# **Lab 4:** Advanced `SPARQL`

**Learning Outcomes:**

*   Aggregate results using `GROUP BY`.
*   Perform calculations like `AVG`, `COUNT`, `SUM` on the aggregated data.
*   Sort results using `ORDER BY` to rank your findings.
*   Learning to use nested queries.
*   Create subgraphs with `CONSTRUCT`.
*   Write a federated query using the `SERVICE` keyword to enrich your local data with an external `SPARQL` endpoint.


---


## **Setup:** Install `rdflib`, Import Functions and Populated Graph

In Lab 3, we populated a schema with top 1000 IMDb movies & tv shows.

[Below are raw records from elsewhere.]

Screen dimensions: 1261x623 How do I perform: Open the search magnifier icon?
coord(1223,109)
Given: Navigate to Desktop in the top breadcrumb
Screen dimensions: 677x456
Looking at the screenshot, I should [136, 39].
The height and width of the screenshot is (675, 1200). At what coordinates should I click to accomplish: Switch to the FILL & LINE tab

We can import our instances to conduct our advanced queries.

In [None]:
!pip3 install rdflib -U -q

from rdflib import Graph, Literal, Namespace

In [None]:
g = Graph()
g.parse("movie_graph.ttl", format="ttl")

Let's run a general query to see if our graph loaded properly before you move onto the advanced `SPARQL` functionalities.

In [None]:
qres = """
SELECT DISTINCT ?s ?p ?o
WHERE {

  ?s ?p ?o .

} LIMIT 10
"""

for row in g.query(qres):
    print(f"{row.s} {row.p} {row.o}")



---


## **Part 1:** Aggregation with `GROUP BY`
So far, we've only retrieved existing data. But the real power of a query language comes from its ability to calculate new information. To accomplish this, we need to learn how to group our data in a meaningful way. Aggregation is the process of taking many values and summarizing them into groups with the `GROUP BY` functionality. While `GROUP BY` is most often paired with calculation functions like `AVG` or `COUNT`, it can also be used in a powerful way to collect and display all the items associated with a particular group. This is perfect for "discovery" tasks where you want to see the full scope of something in your dataset.

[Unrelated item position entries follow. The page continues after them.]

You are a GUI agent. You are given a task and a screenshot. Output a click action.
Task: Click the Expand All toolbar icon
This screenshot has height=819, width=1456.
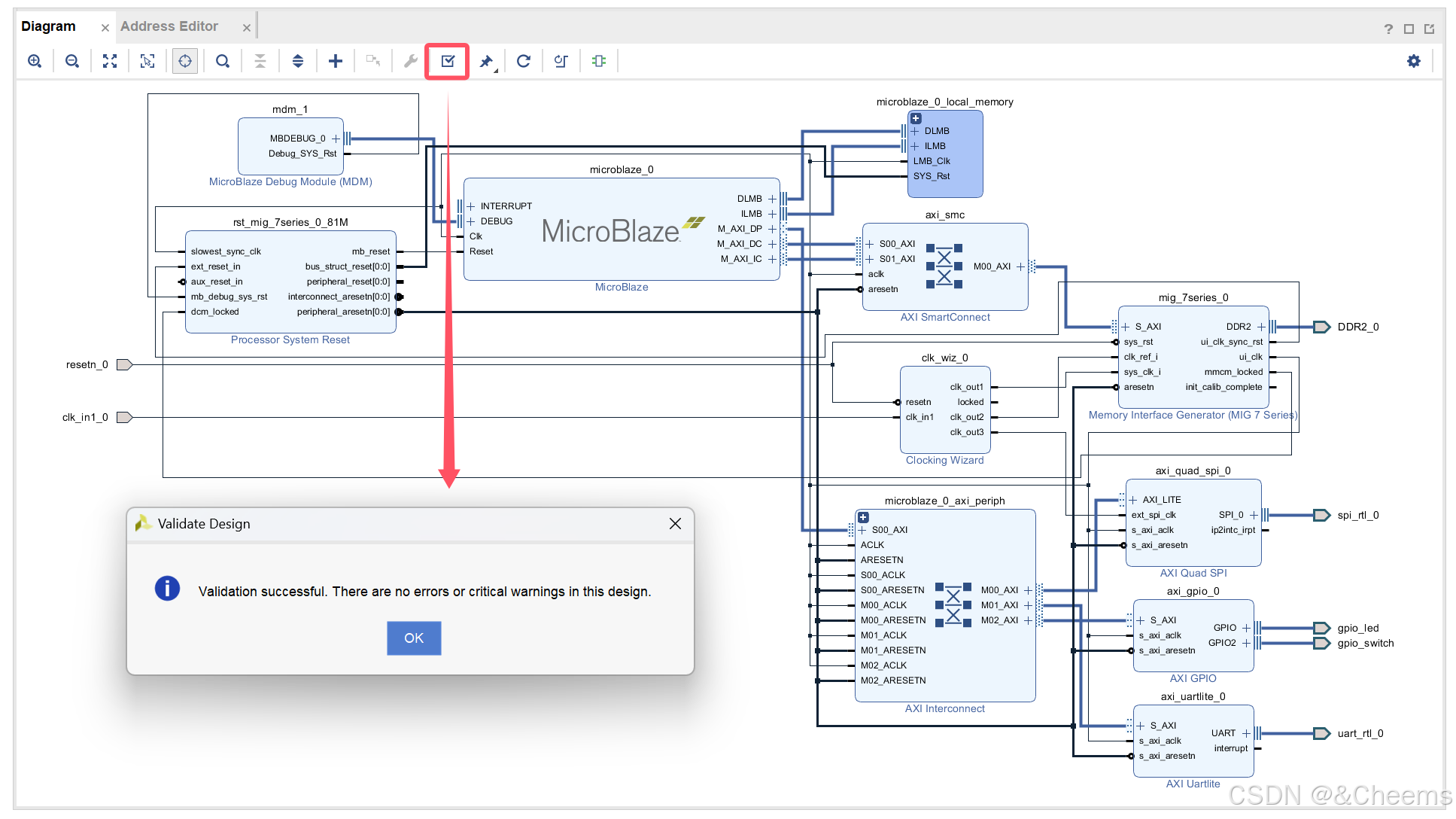[298, 61]
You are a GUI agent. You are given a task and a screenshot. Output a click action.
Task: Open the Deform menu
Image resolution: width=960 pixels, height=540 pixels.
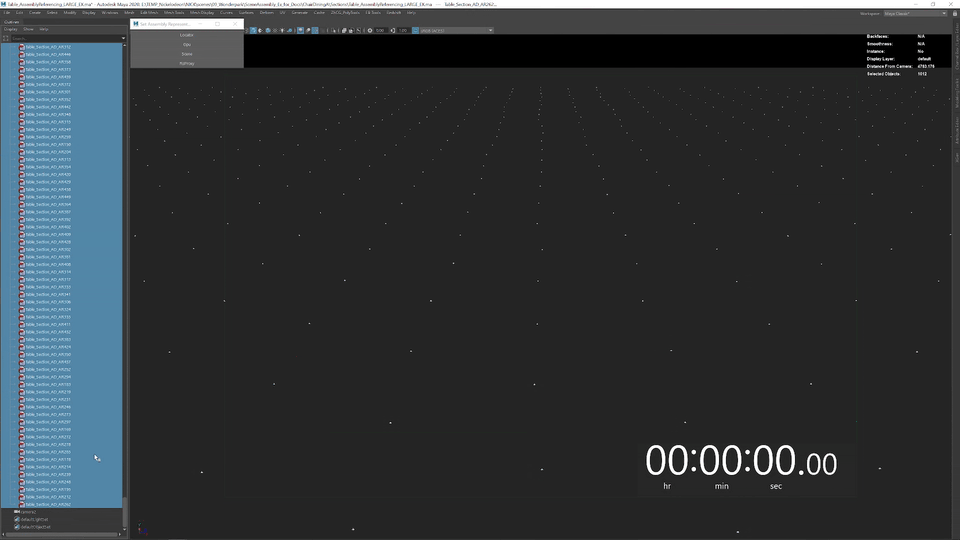[x=266, y=13]
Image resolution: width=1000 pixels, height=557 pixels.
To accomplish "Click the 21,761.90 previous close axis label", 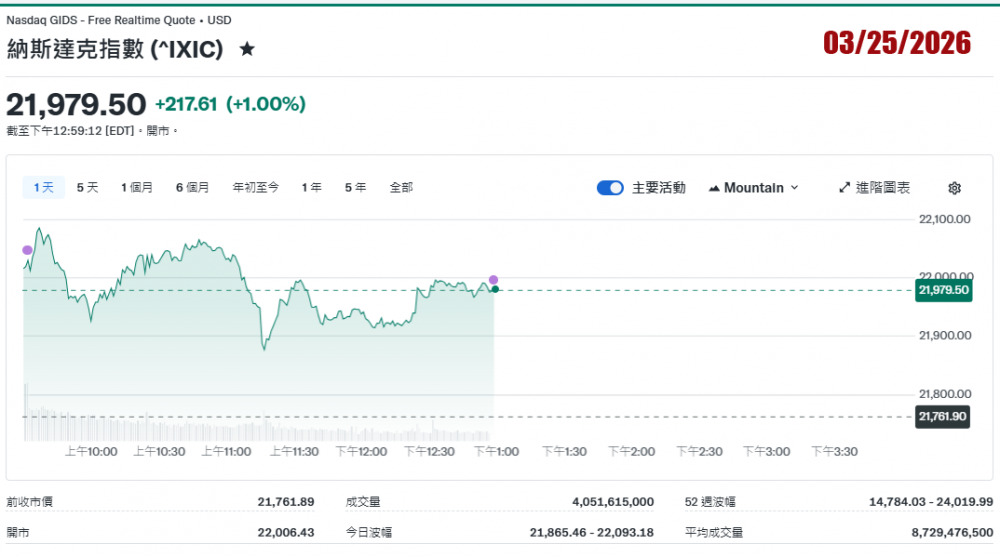I will click(943, 416).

Let's answer the following question by writing a query with `GROUP BY`. We will also use `GROUP_CONCAT` and `AS` functions to format the grouped values to be more human-readable.

In [None]:
q_1 = """
PREFIX movies: <http://example.org/movies/>

SELECT ?directorName ( GROUP_CONCAT(?title; separator=" | ") AS ?filmography ) # formatting
WHERE {
  ?director movies:hasName ?directorName .

  ?movie movies:hasDirector ?director ;
         movies:hasTitle ?title .
}
GROUP BY ?directorName # use GROUP BY outside the WHERE clause
LIMIT 5
"""

for row in g.query(q_1):
  print(f"Director => {row.directorName}")
  print(f"Filmography => {row.filmography}")
  print("-"*20)



---


## **Part 2:** Computing New Information with `AVG`, `COUNT`, and `SUM`

Now we can make calculations on our groups to reveal new information about our data. Let's start with finding average IMDb rating for each director. Here, we will use `GROUP BY` to group all movies by their director. Then, for each group, we will use the `AVG` function to calculate the average rating. We can also give this new calculated value a name using `AS`.

In [None]:
q_2 = """
PREFIX movies: <http://example.org/movies/>

SELECT ?directorName (AVG(?rating) AS ?avgRating) # use AVG in SELECT clause
WHERE {
    ?director movies:hasName ?directorName .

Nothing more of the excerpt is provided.